▶ **Required tasks**:
1. Copy the stretch from "In T423823, we" through "potential long-term solution." from the Phabricator task about deleting files with too many versions.
2. In the Phabricator task about deleting files with too many versions, what is the limit defined by FileOpBatch?
3. Continue the Phabricator task about deleting files with too many versions from where it stops.

Page MenuHomePhabricator

MediaWiki is incapable of deleting files with too many versions
Open, Needs TriagePublic

Description

In T423823, we were asked to delete a file that had nearly 5k versions uploaded. Since the limit defined by FileOpBatch is just 1000, the following error message appeared:

image.png (524×1 px, 85 KB)

Unlike big pages, nothing like bigdelete or DeleteRevisionsBatchSize exists, making the deletion tricky to carry out. I ended up using an ad hoc JS to delete most versions individually (just to get it under 1000), and then regular MediaWiki deletion feature worked as expected.

However, there really should be either some sort of batching (similar to DeleteRevisionsBatchSize), or there should be an upper limit on the number of versions one file can have.

See also: T198176: Mediawiki page deletions should happen in batches of revisions. See also T425897: Future of filearchive table for potential long-term solution.

Event Timeline

I think that we should try to avoid putting an upper limit on versions a file can have, as our "deletion" tool doesn't actually delete anything.

Are there any reasons we can't just use the same code and logic from bigdelete and DeleteRevisionBatchSize or is move file deletions into bigdelete , either as a slightly renamed copy (eg BigDeleteFiles and DeleteFileRevisionsBatchSize) or just make bigdelete apply to both files and revisions?

I'm unsure as to what would be the cleaner option, but to avoid breaking everything, I think just reusing the bigdelete system again with a new name is probably the best option to avoid breaking anything. (As to policy on how it should be handled, I'm thinking the exact same as normal bigdelete, but Commons is probably the only place where it matters.

KineticPelagic subscribed.

As part of my Clinic Duty rotation, I am moving this task to the "Needs Further Discussion" column of our MWI workboard because:

  • An internal MediaWiki team member identified the issue.
  • The task description gives some insight into a workaround and how much effort this workaround takes.
  • I wonder how frequently we are asked to delete files with this many versions.

▶ **Provided material**:
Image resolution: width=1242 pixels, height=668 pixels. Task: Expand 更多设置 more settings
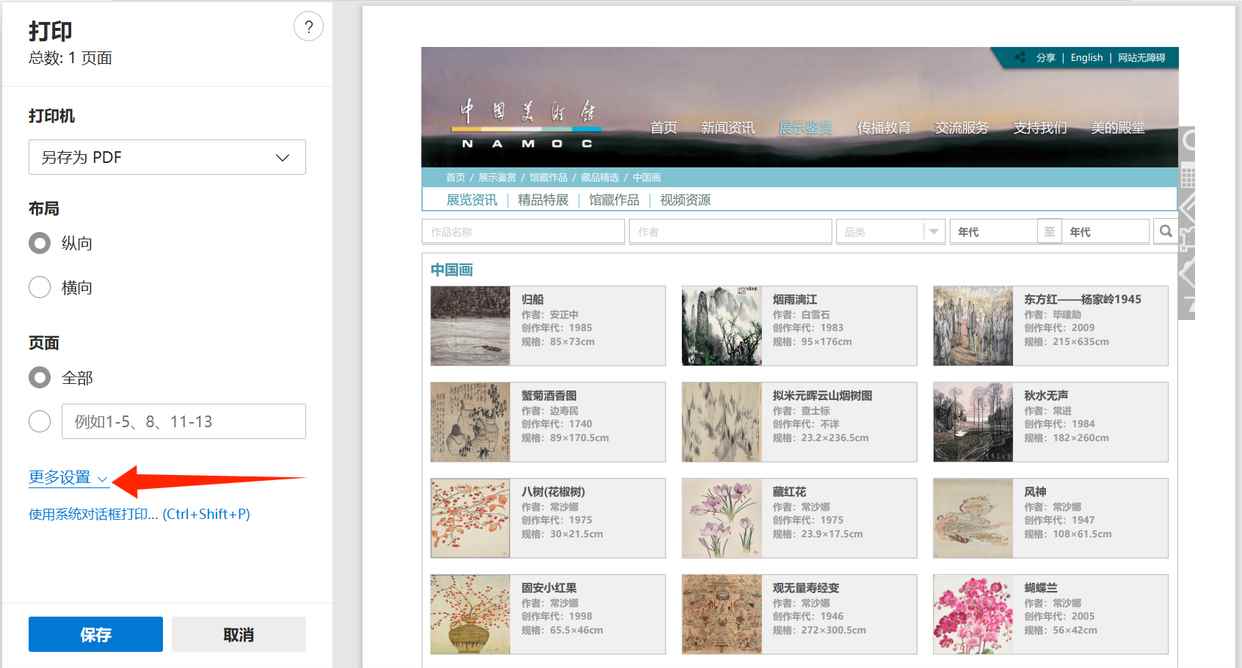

▶ **Answers**:
1.
In T423823, we were asked to delete a file that had nearly 5k versions uploaded. Since the limit defined by FileOpBatch is just 1000, the following error message appeared:

image.png (524×1 px, 85 KB)

Unlike big pages, nothing like bigdelete or DeleteRevisionsBatchSize exists, making the deletion tricky to carry out. I ended up using an ad hoc JS to delete most versions individually (just to get it under 1000), and then regular MediaWiki deletion feature worked as expected.

However, there really should be either some sort of batching (similar to DeleteRevisionsBatchSize), or there should be an upper limit on the number of versions one file can have.

See also: T198176: Mediawiki page deletions should happen in batches of revisions. See also T425897: Future of filearchive table for potential long-term solution.

2. 1000

3.
  • I am not sure if this task should go to Radar and be for the MediaWiki Platform team. I have asked in our team Slack channel. I see that Bill completed a related task in 2018.
  • I need more context from our team to understand where this task fits in our priorities.

As part of my Clinic Duty rotation, I am moving this task to the "Needs Further Discussion" column of our MWI workboard because:

  • An internal MediaWiki team member identified the issue.
  • The task description gives some insight into a workaround and how much effort this workaround takes.
  • I wonder how frequently we are asked to delete files with this many versions.
  • I am not sure if this task should go to Radar and be for the MediaWiki Platform team. I have asked in our team Slack channel. I see that Bill completed a related task in 2018.
  • I need more context from our team to understand where this task fits in our priorities.

Even use case is uncommon, Use job queue for deletion of files with many revisions similar to T198176 is an optimization. We also need to consider undeletion as well, the corresponding task for page (instead of file) is T239095, still open.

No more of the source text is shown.